#### POTONGAN DOKUMEN ####

Ia Membantah Anak Buahnya Lalai; Kajari Akui Koruptor Kabur [30/07/04]

Kepala Kejaksaan Negeri (Kajari) Bandung, Yuswa Kusumah, S.H., mengakui terpidana Setia Gunadi (61) yang dihukum 4 tahun penjara karena melakukan tindak pidana korupsi senilai Rp 1 miliar, kabur sebelum dieksekusi. Namun, dirinya membantah kaburnya terpidana lantaran kelalaian anak buahnya.

Pernyataan tersebut disampaikan Yuswa Kusumah kepada wartawan, Kamis (29/7) di Kantor Kejari Bandung, Jln. R.E. Martadinata Bandung, menyusul kaburnya terpidana Setia Gunadi, warga Jln. Boscha No. 33 Kota Bandung.

#### DATA TERSEDIA ####

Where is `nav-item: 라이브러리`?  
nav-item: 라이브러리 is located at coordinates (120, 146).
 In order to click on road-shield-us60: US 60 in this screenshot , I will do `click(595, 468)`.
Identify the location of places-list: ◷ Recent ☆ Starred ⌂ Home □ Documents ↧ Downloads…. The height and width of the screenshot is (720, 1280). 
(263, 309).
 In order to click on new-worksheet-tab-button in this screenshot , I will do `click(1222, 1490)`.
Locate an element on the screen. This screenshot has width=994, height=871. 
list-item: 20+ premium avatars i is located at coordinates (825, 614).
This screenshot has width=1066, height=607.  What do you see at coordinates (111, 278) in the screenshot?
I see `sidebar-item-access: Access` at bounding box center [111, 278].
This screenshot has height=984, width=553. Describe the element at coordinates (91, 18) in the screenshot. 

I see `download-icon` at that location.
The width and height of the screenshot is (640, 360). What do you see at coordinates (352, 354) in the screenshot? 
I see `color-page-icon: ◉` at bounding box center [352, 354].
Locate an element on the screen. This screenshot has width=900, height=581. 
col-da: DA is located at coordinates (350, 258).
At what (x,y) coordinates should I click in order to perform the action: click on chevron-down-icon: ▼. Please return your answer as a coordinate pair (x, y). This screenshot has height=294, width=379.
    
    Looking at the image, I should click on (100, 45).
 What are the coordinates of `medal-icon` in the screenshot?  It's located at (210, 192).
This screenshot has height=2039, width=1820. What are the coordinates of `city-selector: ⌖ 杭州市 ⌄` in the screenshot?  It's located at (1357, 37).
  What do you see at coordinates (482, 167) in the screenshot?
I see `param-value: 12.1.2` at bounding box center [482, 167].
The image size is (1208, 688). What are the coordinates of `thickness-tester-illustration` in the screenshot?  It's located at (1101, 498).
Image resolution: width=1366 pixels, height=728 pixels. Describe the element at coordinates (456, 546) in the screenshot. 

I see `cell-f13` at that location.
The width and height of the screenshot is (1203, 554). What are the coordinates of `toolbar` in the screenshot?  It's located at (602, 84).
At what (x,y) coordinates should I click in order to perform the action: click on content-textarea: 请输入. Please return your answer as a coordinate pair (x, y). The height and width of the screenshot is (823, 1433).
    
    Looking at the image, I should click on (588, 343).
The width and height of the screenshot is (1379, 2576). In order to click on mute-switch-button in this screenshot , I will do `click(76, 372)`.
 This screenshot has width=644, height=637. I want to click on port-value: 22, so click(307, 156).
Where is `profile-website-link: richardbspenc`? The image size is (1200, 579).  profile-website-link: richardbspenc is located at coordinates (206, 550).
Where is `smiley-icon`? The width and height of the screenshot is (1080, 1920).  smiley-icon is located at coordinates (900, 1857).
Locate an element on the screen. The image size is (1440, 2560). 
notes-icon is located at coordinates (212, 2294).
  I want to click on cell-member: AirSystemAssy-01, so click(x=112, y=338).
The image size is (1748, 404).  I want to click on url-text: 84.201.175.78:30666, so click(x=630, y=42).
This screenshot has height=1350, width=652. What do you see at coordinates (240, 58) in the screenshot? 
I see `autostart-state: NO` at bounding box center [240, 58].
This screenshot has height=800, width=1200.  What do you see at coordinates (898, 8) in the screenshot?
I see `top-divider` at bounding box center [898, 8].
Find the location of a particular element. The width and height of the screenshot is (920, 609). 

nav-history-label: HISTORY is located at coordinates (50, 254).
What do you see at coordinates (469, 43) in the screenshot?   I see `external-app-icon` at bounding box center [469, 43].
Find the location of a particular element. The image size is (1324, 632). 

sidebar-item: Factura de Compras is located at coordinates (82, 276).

####

● **DAFTAR TUGAS**
1. Jawab pertanyaan berikut berdasarkan berita tentang kaburnya terpidana korupsi di Bandung:
(a) Berapa lama hukuman penjara yang dijatuhkan kepada Setia Gunadi?
(b) Kapan dan di mana Yuswa Kusumah menyampaikan pernyataannya kepada wartawan?
(c) Apa yang dibantah oleh Kajari Bandung?
2. Tuliskan kembali bagian berita tentang kaburnya terpidana korupsi di Bandung dari "Pernyataan tersebut disampaikan" sampai "33 Kota Bandung." tanpa mengubah satu kata pun.
3. Lanjutkan berita tentang kaburnya terpidana korupsi Setia Gunadi mulai setelah kalimat terakhir yang tercantum.

● **JAWABAN TIAP TUGAS**
1.
(a) 4 tahun penjara.
(b) Pada Kamis (29/7), di Kantor Kejari Bandung, Jln. R.E. Martadinata Bandung.
(c) Bahwa kaburnya terpidana disebabkan oleh kelalaian anak buahnya.

2.
Pernyataan tersebut disampaikan Yuswa Kusumah kepada wartawan, Kamis (29/7) di Kantor Kejari Bandung, Jln. R.E. Martadinata Bandung, menyusul kaburnya terpidana Setia Gunadi, warga Jln. Boscha No. 33 Kota Bandung.

3.
Yuswa mengakui kaburnya terpidana yang sudah berada di kantor kejaksaan pada Selasa (27/7) sekira pukul 10.30 WIB, dan sampai Kamis (29/7) kemarin pihaknya belum berhasil menemukan yang bersangkutan. Kita tengah melakukan pencarian terhadap terpidana ke sejumlah tempat yang diduga menjadi tempat pelariannya. Namun, sampai sekarang belum berhasil ditemukan, ujarnya.

Ketika ditanya, apakah kaburnya terpidana lantaran kelalaian petugas kejaksaan, dalam hal ini anak buahnya sendiri, Yuswa membantah anggapan tersebut. Menurutnya, peristiwa memalukan itu bukan akibat kelalaian anak buahnya. Saya merasa bukan karena kelalaian (anak buah saya), tegasnya. Selain itu, dia juga menyatakan bahwa dirinya tidak mungkin akan menyalahkan anak buahnya dalam kasus tersebut.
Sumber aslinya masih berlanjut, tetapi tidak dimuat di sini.